Are we likely to get David on record?
I hope so. I’m
doing it here in Florence with a modern orchestra, then on 11 October we shall do it at the Ambronnay Festival. That will
be a semi-staged version in costume, so it will be given as an azione sacra. I hope to have Marijana
Mijanovic as David, Furio Zanasi as Saul, and Anna Bonitatibus as Jonathon.
We’ve spent a
lot of time talking about opera and vocal music, but we must not forget that you are also a distinguished keyboard player.
One of the revelations for me today has been your remarkable collection of instruments. Can you tell us a little about that
and how you came to build up such a fine collection?
The most rare is one that’s not here, but in
Venice, a Silbermann. The collection has been built combining a lot of good luck with a lot of industry. The finds are always
luck, but you also have to move fast once you’ve decided you want something. As you heard earlier, I don’t even
have the time to tune the instruments much any more, but I do keep up my playing and the fingers still seem to work even though
I don’t practise as much as I should. I still give occasional recitals, but no longer work at finding them. The big
projects now take up most of my time.
How many instruments do you own?
Well, there are four
in Venice, there’s one still in Berkeley, a very fine Christian Zell, while there are five here, including the only
dated Walter fortepiano. There used to be more, but I have sold a couple. And that’s not counting organs; there’s
a very fine eighteenth century organ in Venice.

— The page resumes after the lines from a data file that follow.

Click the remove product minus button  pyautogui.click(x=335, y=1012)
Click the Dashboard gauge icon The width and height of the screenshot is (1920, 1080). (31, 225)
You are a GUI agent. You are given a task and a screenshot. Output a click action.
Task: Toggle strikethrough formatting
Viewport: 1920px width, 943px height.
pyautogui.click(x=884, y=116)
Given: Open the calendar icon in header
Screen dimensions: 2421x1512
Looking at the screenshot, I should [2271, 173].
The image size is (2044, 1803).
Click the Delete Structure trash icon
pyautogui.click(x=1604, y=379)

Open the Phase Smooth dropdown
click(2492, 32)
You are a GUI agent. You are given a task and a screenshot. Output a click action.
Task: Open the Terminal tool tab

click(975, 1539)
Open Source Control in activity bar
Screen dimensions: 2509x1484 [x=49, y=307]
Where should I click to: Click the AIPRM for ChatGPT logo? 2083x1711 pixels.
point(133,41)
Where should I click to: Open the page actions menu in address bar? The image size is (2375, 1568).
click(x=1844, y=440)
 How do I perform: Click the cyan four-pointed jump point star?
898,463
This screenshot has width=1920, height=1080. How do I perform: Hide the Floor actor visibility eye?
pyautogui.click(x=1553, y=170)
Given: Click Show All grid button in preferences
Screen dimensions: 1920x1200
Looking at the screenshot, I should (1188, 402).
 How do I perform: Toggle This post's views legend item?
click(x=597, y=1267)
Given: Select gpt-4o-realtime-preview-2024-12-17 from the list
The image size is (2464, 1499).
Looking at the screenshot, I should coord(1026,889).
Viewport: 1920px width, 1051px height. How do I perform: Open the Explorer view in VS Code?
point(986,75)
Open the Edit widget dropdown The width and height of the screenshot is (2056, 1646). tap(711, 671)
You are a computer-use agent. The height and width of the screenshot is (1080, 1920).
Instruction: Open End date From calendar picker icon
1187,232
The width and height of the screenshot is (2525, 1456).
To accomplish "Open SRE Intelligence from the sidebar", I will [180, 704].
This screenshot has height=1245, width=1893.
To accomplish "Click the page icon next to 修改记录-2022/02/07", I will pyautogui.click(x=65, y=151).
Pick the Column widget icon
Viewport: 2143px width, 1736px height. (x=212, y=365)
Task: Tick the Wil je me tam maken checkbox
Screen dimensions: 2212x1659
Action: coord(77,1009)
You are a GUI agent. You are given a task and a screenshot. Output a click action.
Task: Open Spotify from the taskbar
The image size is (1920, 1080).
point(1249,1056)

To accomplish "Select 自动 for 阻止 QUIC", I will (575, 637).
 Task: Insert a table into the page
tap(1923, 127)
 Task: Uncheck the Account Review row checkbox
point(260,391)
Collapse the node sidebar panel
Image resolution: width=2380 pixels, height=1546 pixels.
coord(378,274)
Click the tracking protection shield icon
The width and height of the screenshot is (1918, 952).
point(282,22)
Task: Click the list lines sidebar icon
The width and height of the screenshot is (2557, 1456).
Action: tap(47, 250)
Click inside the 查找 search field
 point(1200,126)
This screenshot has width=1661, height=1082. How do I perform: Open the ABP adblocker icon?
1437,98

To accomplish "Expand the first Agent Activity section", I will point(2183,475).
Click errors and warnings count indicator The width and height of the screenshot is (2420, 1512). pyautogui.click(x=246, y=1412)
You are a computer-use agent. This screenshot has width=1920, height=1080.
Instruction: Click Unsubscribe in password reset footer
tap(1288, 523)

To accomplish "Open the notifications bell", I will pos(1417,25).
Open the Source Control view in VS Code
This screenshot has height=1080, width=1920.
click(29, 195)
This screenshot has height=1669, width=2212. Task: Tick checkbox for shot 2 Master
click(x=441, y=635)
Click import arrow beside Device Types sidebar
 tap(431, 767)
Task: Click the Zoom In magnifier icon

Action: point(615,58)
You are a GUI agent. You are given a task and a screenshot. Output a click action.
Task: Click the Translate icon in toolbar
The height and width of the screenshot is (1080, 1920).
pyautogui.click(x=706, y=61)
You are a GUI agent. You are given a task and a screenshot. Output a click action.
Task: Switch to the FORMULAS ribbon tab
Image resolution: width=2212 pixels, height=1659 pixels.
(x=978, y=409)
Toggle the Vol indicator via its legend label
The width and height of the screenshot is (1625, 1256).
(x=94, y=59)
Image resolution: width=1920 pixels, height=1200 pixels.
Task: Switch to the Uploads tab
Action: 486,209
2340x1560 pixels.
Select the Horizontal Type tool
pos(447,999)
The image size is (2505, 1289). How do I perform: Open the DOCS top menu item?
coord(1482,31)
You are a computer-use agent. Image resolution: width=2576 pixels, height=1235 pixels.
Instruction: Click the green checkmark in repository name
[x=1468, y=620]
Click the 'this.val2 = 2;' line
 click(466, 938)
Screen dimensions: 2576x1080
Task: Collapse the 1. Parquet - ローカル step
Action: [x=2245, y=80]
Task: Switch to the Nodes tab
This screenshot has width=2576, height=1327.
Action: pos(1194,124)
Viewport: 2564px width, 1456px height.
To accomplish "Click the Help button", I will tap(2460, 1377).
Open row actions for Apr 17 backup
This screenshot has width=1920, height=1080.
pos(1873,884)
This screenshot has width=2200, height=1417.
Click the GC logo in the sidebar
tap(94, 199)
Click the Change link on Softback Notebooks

Since our readers are always interested in forthcoming recording projects,
perhaps we should end with a brief resumé of what we can expect from you in the future
There are several things
on different labels due imminently. I mentioned earlier the 1608 Medici wedding music, which features my madrigal group. Then
there’s something called ‘La maga abbandonata’, which is an idea that came from the Resonanzen Festival
in Vienna. They wanted to do something about the ‘eternal feminine’ and it occurred to me that Handel’s
idea of the eternal feminine often comes back to the abandoned sorceress – Alcina, Armida, Melissa in Amadigi di
Gaula, and of course Medea, the worst of them all. But in Handel’s music even Medea was sympathetically treated
and I got the idea of doing all four sorceresses. So we’ve got some beautiful contrasting arias for soprano (Simone
Kermes) and contralto (Maite Beaumont) with a definite theme. That will come out on BMG. There’s also the second volume
of Haydn sonatas and volume three is ready. For Virgin there will be ‘Love letters of Domenico Scarlatti’, a disc
based around three cantatas in the form of reciprocal love letters sung by Patrizia Ciofi and Anna Bonitatibus. I couldn’t
resist also putting them together in some duets taken from the early operas, one being from L’Ottavia ristituita
al trono, so the duet is of all things Nero and Poppea! There is also a duet taken from his Tolomeo, the Handel
version of which we will do after Radamisto, and a group of the sonatas, chosen because they would not only make
a sort of comment on the love letters, but by interspersing them would give a sense of time between the letters.